1. (link: https://www.imdb.com/title/tt7666250/?ref_=nv_sr_srsg_9 imdb) biyografik dram. kübalı ünlü balet, dansçı Carlos Acosta'nın otobiyografisinden yola çıkılarak çekilmiş, şaşırtıcı ve buruk bir başarı hikayesi.
---her ne kadar biyografik olsa da buralar spoiler olabilir---
şaşırtıcı dedim çünkü hiç böyle bir hikaye beklemiyordum. başarının mutlulukla her zaman doğrusal bir ilişkisi olmayabiliyormuş. bütün çocukluk ve gençlik yıllarının kariyer uğruna başkasının (babası) isteğiyle belirlenmesi.. içim cız etti doğrusu.
başkalarının aksine ben bu filmde kariyerini kendi isteğiyle yönlendiren mutlu bir adam göremedim. sanki özellikle başarı kavramı arka planda bırakılmış gibiydi.
filmde carlos acosta'nın kendisi de oynuyor. herkesin bayıldığı, başarısını takdir ettiği ama içten içe aile ve ev hasretiyle yanan bir adam. filmin sonlarında babasının mezar taşı görüntüsü ve ancak o zaman eve dönüşü bayağı manidardı. zaten film de "no way home" otobiyografisinden uyarlanmış. otobiyografisine yorum yapanların çoğu da empati yoksunu (link: https://www.goodreads.com/review/show/825483371?book_show_action=true örnek): "As a mother of a male dancer, it's difficult not to judge Acosta as a man who clearly does not understand how truly fortunate he is. Most dancers do not have the gifts that he does. They also train away from home and give up a lot to be dancers. While dancing gave him a career, being a star gave him the means to earn a very good living - a living that most dancers will never have. Most working dancers in the Western world make very little money, and yet THEY are fortunate just to have a job contract........ For Carlos Acosta, dancing is his passport to freedom, even if he doesn't realize it yet."
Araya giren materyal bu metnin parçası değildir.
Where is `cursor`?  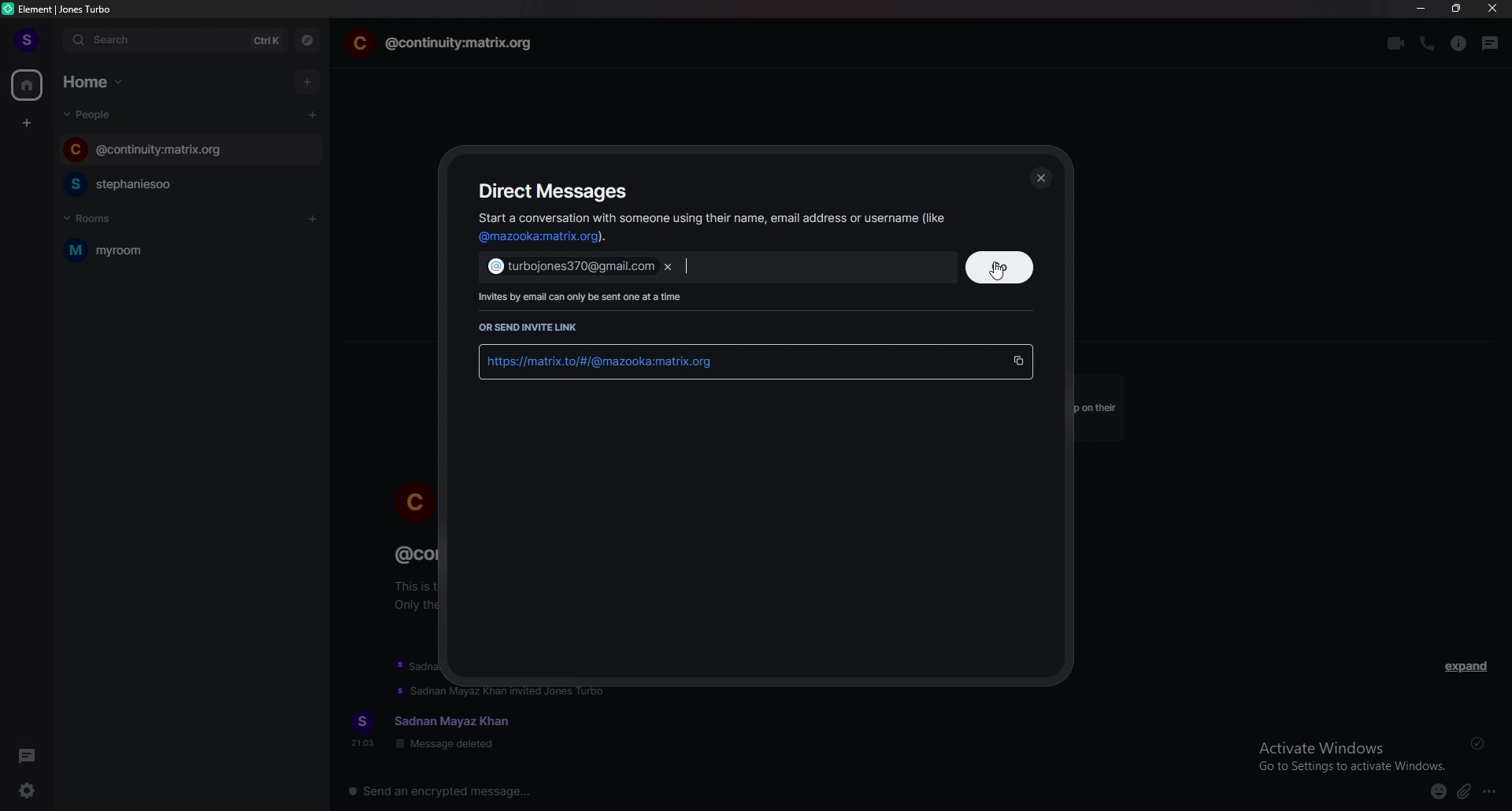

bırakın da adam istediği gibi yaşasın yahu! diyesim geldi.
---spoiler---
bu film insanın aklına ister istemez (link: https://www.imdb.com/title/tt0249462/?ref_=nv_sr_srsg_0 billy elliot) filmini getiriyor ki unutamadığım filmler arasında başı çeker. fakat ikisinin arasında çok fark var; birincisi billy elliot tamamen kurgusal bir karakterdi, ikincisi billy babasının karşı çıkmasına rağmen kendi isteğiyle dansa başlarken carlos babasının zorlaması ile başlıyor. en önemlisi de billy mutlu, carlos mutsuzdu. sinematografi yönünden billy elliot çok daha başarılıydı. yuli'de filmin ortalarına doğru biraz sıkıldım sonra toparladı.